WHAT YOU ARE ASKED TO DO:
Copy the part of the material that opens with the line containing "You are a GUI" and closes at the end of the material, changing "Slot tool" to "Pen tool" and leaving everything else as it is.
┌──
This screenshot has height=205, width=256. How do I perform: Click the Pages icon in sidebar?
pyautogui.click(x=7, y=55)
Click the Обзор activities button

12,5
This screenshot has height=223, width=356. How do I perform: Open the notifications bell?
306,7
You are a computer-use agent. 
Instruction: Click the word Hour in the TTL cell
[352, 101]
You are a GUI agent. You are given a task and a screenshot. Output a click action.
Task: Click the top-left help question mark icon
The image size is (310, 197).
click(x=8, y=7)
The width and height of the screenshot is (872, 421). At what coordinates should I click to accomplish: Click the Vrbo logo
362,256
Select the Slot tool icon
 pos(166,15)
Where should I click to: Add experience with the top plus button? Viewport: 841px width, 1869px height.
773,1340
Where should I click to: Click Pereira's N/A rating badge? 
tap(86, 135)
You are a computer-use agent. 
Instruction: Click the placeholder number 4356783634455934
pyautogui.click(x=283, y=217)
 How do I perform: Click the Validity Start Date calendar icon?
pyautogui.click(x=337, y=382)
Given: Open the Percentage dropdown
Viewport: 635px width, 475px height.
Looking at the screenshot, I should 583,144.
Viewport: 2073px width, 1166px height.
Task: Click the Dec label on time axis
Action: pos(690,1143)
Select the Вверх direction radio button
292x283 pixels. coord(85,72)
└──
RESULT FOR THIS TASK:
You are a GUI agent. You are given a task and a screenshot. Output a click action.
Task: Click the top-left help question mark icon
The image size is (310, 197).
click(x=8, y=7)
The width and height of the screenshot is (872, 421). At what coordinates should I click to accomplish: Click the Vrbo logo
362,256
Select the Pen tool icon
 pos(166,15)
Where should I click to: Add experience with the top plus button? Viewport: 841px width, 1869px height.
773,1340
Where should I click to: Click Pereira's N/A rating badge? 
tap(86, 135)
You are a computer-use agent. 
Instruction: Click the placeholder number 4356783634455934
pyautogui.click(x=283, y=217)
 How do I perform: Click the Validity Start Date calendar icon?
pyautogui.click(x=337, y=382)
Given: Open the Percentage dropdown
Viewport: 635px width, 475px height.
Looking at the screenshot, I should 583,144.
Viewport: 2073px width, 1166px height.
Task: Click the Dec label on time axis
Action: pos(690,1143)
Select the Вверх direction radio button
292x283 pixels. coord(85,72)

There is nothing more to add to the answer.